It is targeted to underwater borrowers whose notes are held by Fannie Mae or Freddie Mac (that's a big majority of all loans) and it seems to have stripped out a lot of the detritus that made the existing HARP program hard to do.

Since underwater borrowers are clear candidates for strategic defaults a successful program will help lessen the shadow inventory that sits atop the massive amount of REO properties already listed for sale.

Reduction in fees and appraisal requirements, and waiving loan-to-value requirements will make it a lot easier for underwater borrowers to get refis (previously they had, in effect, only the possibility of refinancing with their current servicer). Waiving buybacks is certain to remove a key obstacle to the refi process.

All origination fees will be waived for those refinancing into 20-year-or-less terms.

There's nothing that changes the fortunes of the mortgage industry faster than a refinancing boom.

Estimates of $1 trillion in new refis may be wishful thinking but half of that would go a long way toward getting the industry cranking once again.

After all, mortgage rates are as low as anyone can remember and home prices are attractive after years of losing value. A refi program determined to make it easy to do refis may be the last ingredient for the pie.
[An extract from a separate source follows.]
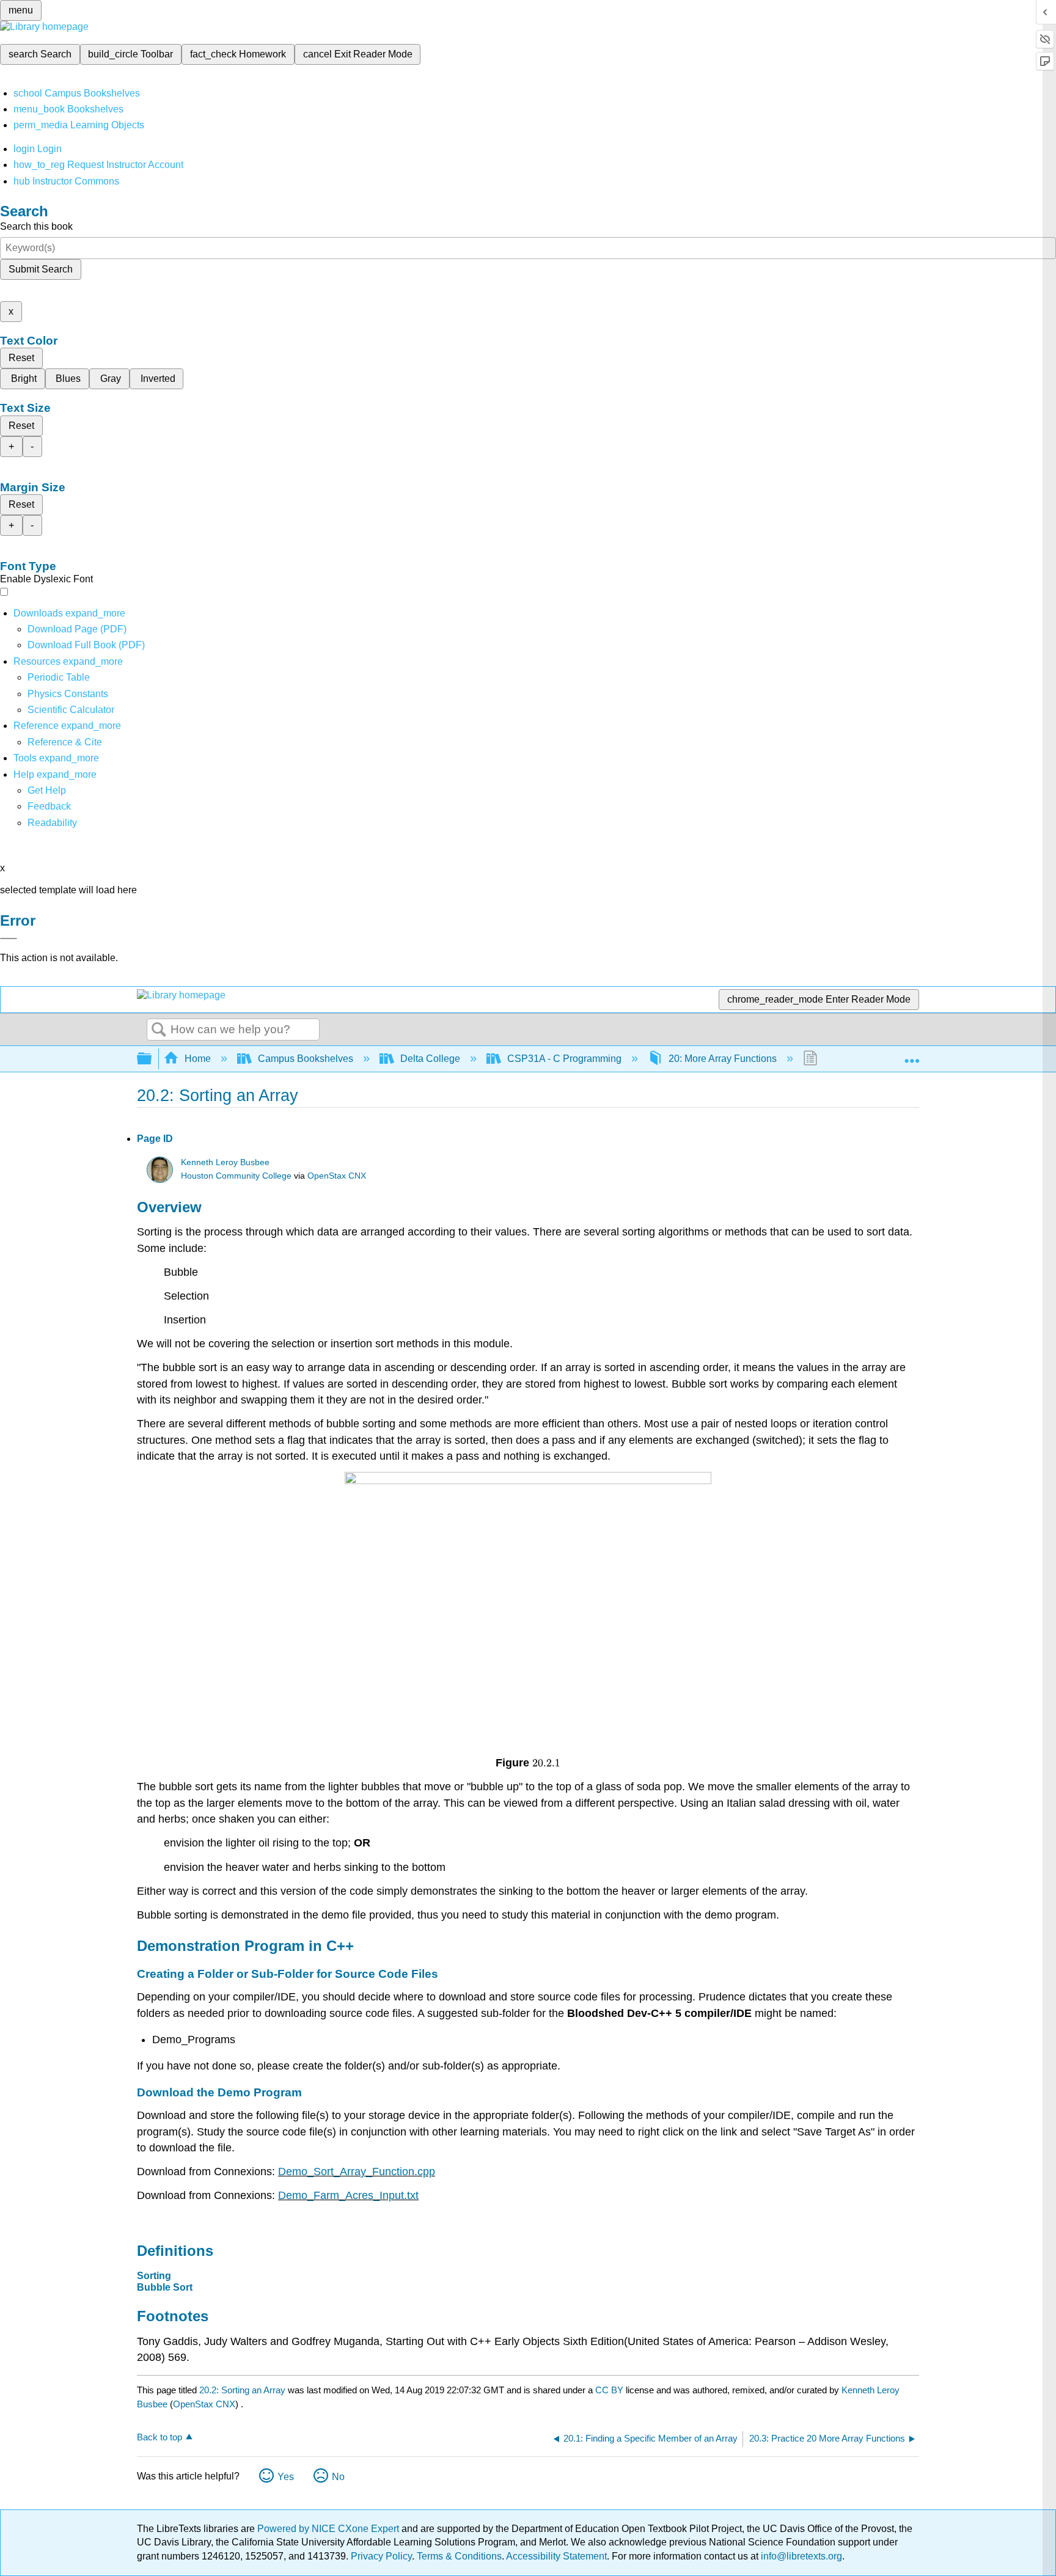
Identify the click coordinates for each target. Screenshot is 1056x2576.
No (338, 2477)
The boon to the national economy of a bubbling refi market will be measurable in addition to the easing of pressure on the foreclosure mess.

The steady reduction in mortgage rates over the past several years (continuing downward when no one thought they could get any lower) never seemed to produce anything more than a refi boomlet for the snakebitten mortgage industry.

Now, with incentives for lenders to lend and borrowers to refinance, the next words you may hear will be gentlemen, start your engines.